Avoiding a sticky wicket

“It was a fascinating few years,” he said with genuine understatement. Such heavy involvement did mean that when construction finally got underway, he was front and centre when it came to pitch construction so what he was left to maintain was exactly what he had specified.

Construction started in 2000 and finished in 2002.

“The pitches are still performing 21 years on. We did think that they would start to give us problems by now but we have installed secondary drainage and Sand master a couple of pitches each year. In many ways its strength is also its weakness because it drains so well all the time, drains are at four metre centres and we ameliorated lot of sand and then top dress every year. So we do get the situation we found last year with the drought. But you very rarely call a match off because it’s too dry.”

Ah yes, that drought.
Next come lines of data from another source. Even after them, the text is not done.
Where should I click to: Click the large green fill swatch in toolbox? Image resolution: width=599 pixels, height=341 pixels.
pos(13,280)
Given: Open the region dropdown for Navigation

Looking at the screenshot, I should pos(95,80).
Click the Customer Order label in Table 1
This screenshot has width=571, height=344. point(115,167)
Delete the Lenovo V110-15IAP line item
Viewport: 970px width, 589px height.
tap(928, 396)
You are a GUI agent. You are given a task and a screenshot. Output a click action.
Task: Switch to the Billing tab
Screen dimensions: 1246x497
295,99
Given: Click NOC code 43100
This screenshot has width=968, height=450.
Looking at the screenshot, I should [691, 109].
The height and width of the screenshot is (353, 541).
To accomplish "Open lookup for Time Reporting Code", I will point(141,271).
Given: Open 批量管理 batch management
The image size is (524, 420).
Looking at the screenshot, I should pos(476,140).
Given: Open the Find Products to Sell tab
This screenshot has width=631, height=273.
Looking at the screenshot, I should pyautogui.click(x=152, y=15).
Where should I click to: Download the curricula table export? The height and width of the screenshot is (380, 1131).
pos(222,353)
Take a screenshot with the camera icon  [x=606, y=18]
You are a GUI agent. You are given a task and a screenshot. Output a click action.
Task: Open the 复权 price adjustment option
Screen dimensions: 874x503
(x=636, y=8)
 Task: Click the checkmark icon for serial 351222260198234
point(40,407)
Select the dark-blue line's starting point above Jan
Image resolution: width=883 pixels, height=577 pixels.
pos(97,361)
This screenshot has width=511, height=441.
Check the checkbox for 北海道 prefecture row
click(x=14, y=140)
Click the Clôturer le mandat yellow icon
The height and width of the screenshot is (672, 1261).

With Saracens using two of the pitches, the grounds team were using mobile sprinklers for two pitches on the old Albanian side and two on the school side, every school match was played on those two rather than the usual six they would have at their disposal.

“They had to amend match timings and they were played one after another starting at 9am and going on well into the afternoon.”

So, what happened to that original playing field which caught young Master Smith’s imagination and caused him to move away from his beloved Watford?

“That’s sad. I worked on it for 13 years before we moved to the new site and I put my heart and soul into it. It’s covered in houses now. The day the diggers came in, as a joke, I lay across the square with banners saying, ‘Save My Square’,” he laughed.

But for now, Ian is planning how to save his newer responsibility from the ravages of climate change and the rapidly increasing temperatures.